Der Schmerz, den diese Menschen und ihre Familien durchmachen ist für uns freie Menschen unvorstellbar. Solange ihre Lieben sich in Haft befinden, werden sie keine Weihnachten haben. Und wahrscheinlich ist schon jetzt die Freude an zukünftigen Weihnachten auch nach deren Entlassung dahin. Die maßlosen Strafen, die die sozialistische, parteiische Unrechtsjustiz verhängt hat, lassen ahnen, dass für viele möglicherweise die letzten bunten Weihnachten bereits zurückliegen. Vielen stehen für eine lange Zeit, vielleicht für die längste ihres Lebens, ausschließlich Schwarze Weihnachten bevor.

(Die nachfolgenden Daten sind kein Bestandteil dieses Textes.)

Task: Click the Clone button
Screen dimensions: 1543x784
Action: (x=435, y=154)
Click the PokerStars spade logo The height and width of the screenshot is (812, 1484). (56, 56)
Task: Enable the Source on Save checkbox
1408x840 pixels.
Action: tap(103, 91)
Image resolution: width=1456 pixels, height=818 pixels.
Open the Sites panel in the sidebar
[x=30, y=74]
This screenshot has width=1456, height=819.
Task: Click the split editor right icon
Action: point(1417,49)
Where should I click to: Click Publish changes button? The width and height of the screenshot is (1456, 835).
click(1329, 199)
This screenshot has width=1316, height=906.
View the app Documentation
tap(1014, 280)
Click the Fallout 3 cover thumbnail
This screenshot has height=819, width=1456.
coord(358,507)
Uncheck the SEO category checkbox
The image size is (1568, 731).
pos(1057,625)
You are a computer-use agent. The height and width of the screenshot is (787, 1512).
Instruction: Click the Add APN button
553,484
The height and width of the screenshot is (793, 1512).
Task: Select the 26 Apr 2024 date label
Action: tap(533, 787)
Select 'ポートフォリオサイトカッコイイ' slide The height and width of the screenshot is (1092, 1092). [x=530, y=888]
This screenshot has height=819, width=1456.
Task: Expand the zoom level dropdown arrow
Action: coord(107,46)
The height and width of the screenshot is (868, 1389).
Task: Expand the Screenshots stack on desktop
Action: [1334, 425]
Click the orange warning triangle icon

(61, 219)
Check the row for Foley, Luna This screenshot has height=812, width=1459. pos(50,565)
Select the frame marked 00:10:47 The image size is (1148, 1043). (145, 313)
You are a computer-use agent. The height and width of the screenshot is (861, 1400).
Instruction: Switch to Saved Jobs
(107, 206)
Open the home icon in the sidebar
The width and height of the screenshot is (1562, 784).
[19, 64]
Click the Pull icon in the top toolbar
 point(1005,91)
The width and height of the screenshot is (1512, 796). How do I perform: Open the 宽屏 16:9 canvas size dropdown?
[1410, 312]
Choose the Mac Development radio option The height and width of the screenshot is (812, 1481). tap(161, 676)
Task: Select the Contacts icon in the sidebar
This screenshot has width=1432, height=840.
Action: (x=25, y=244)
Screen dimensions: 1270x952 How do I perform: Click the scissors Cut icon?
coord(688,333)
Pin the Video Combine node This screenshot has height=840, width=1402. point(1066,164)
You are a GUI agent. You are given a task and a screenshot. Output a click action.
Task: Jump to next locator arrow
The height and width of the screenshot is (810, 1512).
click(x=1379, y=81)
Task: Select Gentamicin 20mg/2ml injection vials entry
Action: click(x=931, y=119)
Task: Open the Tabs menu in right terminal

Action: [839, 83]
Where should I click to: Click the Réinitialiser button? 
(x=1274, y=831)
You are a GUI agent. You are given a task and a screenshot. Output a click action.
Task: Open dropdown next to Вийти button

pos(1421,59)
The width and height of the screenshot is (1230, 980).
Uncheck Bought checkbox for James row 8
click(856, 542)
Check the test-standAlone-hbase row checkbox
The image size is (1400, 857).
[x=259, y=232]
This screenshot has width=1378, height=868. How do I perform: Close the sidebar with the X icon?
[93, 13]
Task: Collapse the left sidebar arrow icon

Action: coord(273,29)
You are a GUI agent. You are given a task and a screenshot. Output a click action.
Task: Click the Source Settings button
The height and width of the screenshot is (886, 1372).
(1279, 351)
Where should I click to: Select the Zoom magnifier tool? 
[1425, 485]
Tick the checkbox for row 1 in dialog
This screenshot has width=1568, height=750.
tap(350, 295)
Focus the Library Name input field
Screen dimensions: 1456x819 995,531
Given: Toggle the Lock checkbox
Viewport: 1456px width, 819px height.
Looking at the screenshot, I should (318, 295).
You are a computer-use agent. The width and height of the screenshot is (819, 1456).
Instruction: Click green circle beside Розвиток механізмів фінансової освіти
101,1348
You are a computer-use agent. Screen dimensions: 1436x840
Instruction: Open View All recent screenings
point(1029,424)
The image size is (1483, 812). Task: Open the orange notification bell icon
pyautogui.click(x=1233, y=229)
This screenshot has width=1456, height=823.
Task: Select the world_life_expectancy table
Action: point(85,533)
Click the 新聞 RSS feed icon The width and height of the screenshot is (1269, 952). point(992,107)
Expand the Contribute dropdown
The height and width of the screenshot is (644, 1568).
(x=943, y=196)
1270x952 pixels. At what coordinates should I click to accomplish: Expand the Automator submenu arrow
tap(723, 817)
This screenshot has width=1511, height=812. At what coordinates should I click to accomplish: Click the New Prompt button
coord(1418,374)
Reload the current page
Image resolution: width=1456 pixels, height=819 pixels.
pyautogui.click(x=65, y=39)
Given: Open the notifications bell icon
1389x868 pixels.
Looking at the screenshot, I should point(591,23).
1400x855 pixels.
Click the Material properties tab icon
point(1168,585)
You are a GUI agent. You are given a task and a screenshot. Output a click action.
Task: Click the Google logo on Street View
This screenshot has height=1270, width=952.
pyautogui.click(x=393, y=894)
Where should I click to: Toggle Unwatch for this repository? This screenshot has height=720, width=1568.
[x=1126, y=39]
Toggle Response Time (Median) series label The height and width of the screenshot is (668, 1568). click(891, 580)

Doch Schwarze Weihnachten feiern auch die, die gezwungen werden, ihren Lieben fern zu bleiben. Wie die Aktivistin Omara Ruiz Urquiola. Nach einem Aufenthalt im Ausland wollte sie in ihre Heimat Kuba zurück, wo sie wohnt. Bereits beim Antreten eines Fluges, der sie nach Hause bringen soll, wird sie, im Auftrag der kubanischen Regierung, daran gehindert. Sie war Dozentin an der Universität Havannas und wurde 2019 aus ideologischen Gründen entlassen. Sie schloss sich der Bewegung San Isidro an, die Künstler und Intellektuelle im Kampf gegen Zensur und für freie Meinungsäußerung eint und durch Luis Manuel Otero Alcántara bekannt wurde.
Oder wie die unzähligen kubanischen Familien, die das Castro- System getrennt hat. Mütter und Väter, die einsam sind, weil die Kinder auf der Suche nach einem besseren Leben ins Exil gingen. Familien, die ihre Lieben bei dieser gefährlichen Reise verloren haben. Junge Menschen, die eines Tages erfuhren, dass die Freunde das Weite gesucht haben, ohne sich zu verabschieden. Großeltern, die sich von ihren Enkeln verabschiedeten, wohl wissend, sie würden sie nicht wieder sehen.
Sie alle hatten auf Merry Christmas gehofft. Und bekamen Schwarze Weihnachten.